As you can imagine, Philip gets really confused. Everybody at school makes fun of him for talking to himself because of course they can’t see the ghost, and his mother and uncle get upset at his weird behavior. His mum is kind of helpless from being sad over her husband’s death and is pretty much under the thumb of Uncle Alan.
Fortunately Philip has a friend, Leah, an older girl of 12 or 13. She’s pretty bossy and makes like Philip is her boyfriend, but I guess older women and younger men are in these days and anyway she kind of protects him.
Philip also has this neat teacher, Mrs. Fell, who helps him and seems sort of both happy and sad at the same time and is really pretty, you can tell from the way Philip gets excited over her. She’s wise, too, saying things like “if you speak to yourself people think you are mad but if you write the same things they think you are clever.” That’s British mad – crazy – not American mad, angry.
Another interesting thing is how many things are the same in England as they are in this country.
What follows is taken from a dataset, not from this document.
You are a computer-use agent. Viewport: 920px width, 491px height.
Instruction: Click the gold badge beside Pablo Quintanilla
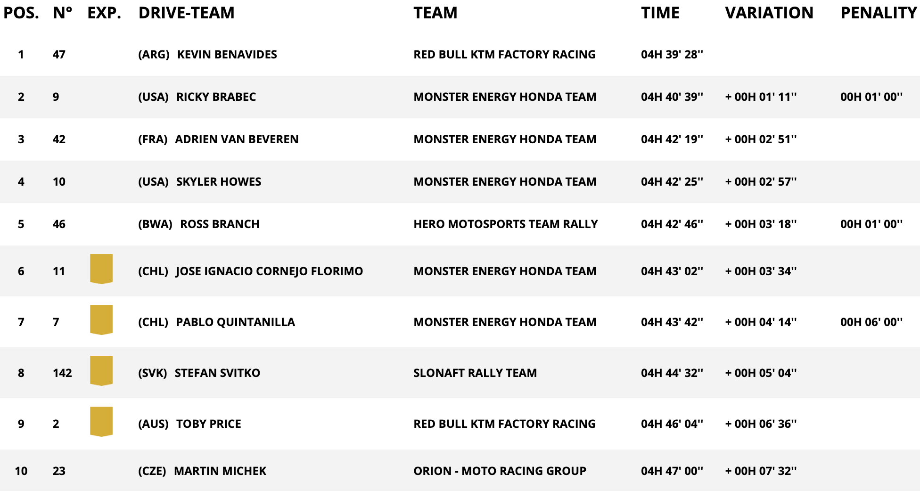[101, 320]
For instance, Philip’s mum and her friend go to “Step class” where “they step on boxes for an hour to make their bums smaller.” Bums are what Brits call butts or rear ends, not homeless people.
When Philip and his mum go to the bank “all of the people looked very sad except the people behind the desk and the people in the banks posters and the banks leaflets.” That’s the same as here except in our banks, I don’t think the people behind the desks look very happy. Maybe English banks are nicer.
It says here “The Dead Fathers Club” is an update of William Shakespeare’s play “Hamlet.” I don’t know for sure except I watched the movie once on TV with my father and there were some things in there like in here. Especially Hamlet the prince who plots revenge on his uncle for killing his father and for marrying his mother real soon. Also the play has these two goofy guys, I forget their names, but they’re like these two twins in the book, Ross and Gary, who are always saying something weird, like they know something you don’t know.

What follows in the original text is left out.